Por Alberto Arteaga Sánchez
Con profundo dolor es
necesario registrar y no archivar en la gaveta del olvido un hecho de extrema
gravedad que nos llena de indignación, angustia y zozobra, en un país
estremecido por la violencia y la muerte, como es la masacre de un grupo de
venezolanos, víctimas de la más primitiva venganza, que nos retrotrae a una
época incluso anterior a la ley del talión.

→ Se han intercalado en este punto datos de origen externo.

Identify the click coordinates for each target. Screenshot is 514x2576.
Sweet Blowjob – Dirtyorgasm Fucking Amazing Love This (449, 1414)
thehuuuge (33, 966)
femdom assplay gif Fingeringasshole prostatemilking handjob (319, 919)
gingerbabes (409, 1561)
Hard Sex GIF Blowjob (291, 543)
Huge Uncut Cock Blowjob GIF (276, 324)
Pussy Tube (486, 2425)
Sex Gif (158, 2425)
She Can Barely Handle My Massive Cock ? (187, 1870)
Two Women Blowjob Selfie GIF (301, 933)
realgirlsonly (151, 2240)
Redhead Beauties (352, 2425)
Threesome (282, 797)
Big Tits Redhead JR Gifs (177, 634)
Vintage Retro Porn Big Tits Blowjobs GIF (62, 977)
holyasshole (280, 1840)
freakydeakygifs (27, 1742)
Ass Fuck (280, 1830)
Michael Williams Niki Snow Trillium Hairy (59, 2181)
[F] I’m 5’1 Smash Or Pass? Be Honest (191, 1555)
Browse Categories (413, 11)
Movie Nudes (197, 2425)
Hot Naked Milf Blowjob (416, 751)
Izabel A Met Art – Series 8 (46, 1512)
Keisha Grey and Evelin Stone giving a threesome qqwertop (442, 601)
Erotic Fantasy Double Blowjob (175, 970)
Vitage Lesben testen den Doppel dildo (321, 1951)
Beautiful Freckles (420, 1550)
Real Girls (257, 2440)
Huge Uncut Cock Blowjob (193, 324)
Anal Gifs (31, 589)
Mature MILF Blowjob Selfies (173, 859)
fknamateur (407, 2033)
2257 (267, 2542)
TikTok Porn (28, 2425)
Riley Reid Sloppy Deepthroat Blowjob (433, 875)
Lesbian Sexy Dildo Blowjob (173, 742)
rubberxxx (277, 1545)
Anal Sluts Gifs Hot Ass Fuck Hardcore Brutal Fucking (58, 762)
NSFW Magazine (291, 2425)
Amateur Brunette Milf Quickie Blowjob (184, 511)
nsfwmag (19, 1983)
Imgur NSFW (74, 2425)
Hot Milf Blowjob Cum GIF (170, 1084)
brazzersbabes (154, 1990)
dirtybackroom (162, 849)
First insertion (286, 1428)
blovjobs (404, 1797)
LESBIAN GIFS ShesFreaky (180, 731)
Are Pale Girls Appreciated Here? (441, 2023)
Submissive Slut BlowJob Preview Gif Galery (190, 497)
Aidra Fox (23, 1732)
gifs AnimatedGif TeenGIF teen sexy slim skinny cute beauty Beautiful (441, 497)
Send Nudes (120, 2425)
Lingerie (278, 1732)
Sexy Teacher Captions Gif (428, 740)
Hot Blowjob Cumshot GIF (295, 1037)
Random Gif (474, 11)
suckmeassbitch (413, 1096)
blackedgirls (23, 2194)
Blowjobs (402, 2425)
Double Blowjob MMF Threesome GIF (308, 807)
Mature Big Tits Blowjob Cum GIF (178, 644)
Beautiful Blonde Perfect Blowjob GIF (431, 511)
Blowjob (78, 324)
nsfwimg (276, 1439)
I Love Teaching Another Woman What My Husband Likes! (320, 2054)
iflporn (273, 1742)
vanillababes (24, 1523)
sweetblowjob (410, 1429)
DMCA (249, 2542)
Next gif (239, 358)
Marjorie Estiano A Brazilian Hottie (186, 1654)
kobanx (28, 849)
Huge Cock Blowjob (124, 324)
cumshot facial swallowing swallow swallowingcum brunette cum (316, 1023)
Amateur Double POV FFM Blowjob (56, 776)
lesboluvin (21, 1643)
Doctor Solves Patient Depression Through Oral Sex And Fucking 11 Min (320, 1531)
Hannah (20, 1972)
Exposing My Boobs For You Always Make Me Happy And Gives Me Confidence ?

No quiero especular sobre lo
ocurrido, con la particularidad de grabaciones o videos en tiempo real que
dejaron plasmadas en imágenes las secuencias de un filme de terror, con
correspondencia en la realidad, aunque será tarea compleja, requerida de
conocimientos científicos y criminalísticos altamente especializados, ya que
fue prácticamente destruido el lugar del suceso y alteradas o borradas las
evidencias físicas para no dejar huella de la ejecución o pena de muerte de
hecho y así darle forma a la tesis oficial de un supuesto enfrentamiento, sin
que los órganos garantes de los derechos ciudadanos y de le legalidad, como los
sedicentes encargados de la Fiscalía General de la República y de la Defensoría
del Pueblo, hayan emitido comunicado alguno, ni siquiera para anunciar, como
práctica de rutina, el inicio de una investigación exhaustiva que, por
supuesto, nunca se llevará a cabo en un país sin justicia, sin derecho y sin
asomo alguno de legalidad.
Sin dar por demostrada
hipótesis alguna, por carecer en el momento de los elementos de convicción
requeridos que pueden hablar por sí mismos, se impone aclarar, con el peso de
la sencillez y contundencia de las verdades más elementales, que en Venezuela
no hay pena de muerte y que ninguna autoridad puede aplicarla, y que el manido
alegato de la resistencia a la autoridad o el recurso a la tesis del
enfrentamiento, en manera alguna justifica, sin más, acciones con el uso de
armas con capacidad y efecto letal.
Aun si se demostrase que los
abatidos estaban armados y dispararon contra los cuerpos de seguridad, ello no
justifica ni autoriza el empleo de armas de guerra ni los disparos a matar, ni
mucho menos que, habiéndose rendido, se haya ocasionado su muerte en acto de
venganza, ajusticiamiento o pena de muerte de hecho, bajo el lema inaceptable y
criminal de la captura “vivo o muerto”.
La masacre de El Junquito es
uno de los hechos más graves ocurridos en los últimos tiempos, con la especial
calificación de la exaltación y apología abierta o velada de los señalados como
autores o partícipes en el horrendo crimen y la degradación pública de las
víctimas que constituían el objetivo del operativo, OLP selectivo, marcado con
el signo de la presunta rebelión contra el poder público.
Nadie puede disponer de la
vida de otro ser; la dignidad humana debe ser resguardada o preservada; los
muertos merecen ser respetados, sus familiares tienen derecho de conocer las
circunstancias de su muerte y sus cuerpos le deben ser entregados para darles
sepultura con el auxilio y el consuelo de su creencias religiosas y la compañía
de sus seres queridos y amigos.
Por lo demás, estos hechos
deplorables y condenables, deben ser conocidos por la jurisdicción ordinaria y
no militar, siendo así que se trata de delitos comunes y hay civiles
concernidos.
En definitiva, la sociedad
venezolana, en aras de la defensa de sus valores, sentimientos y derechos,
sencillamente, clama por justicia: la humana y la divina.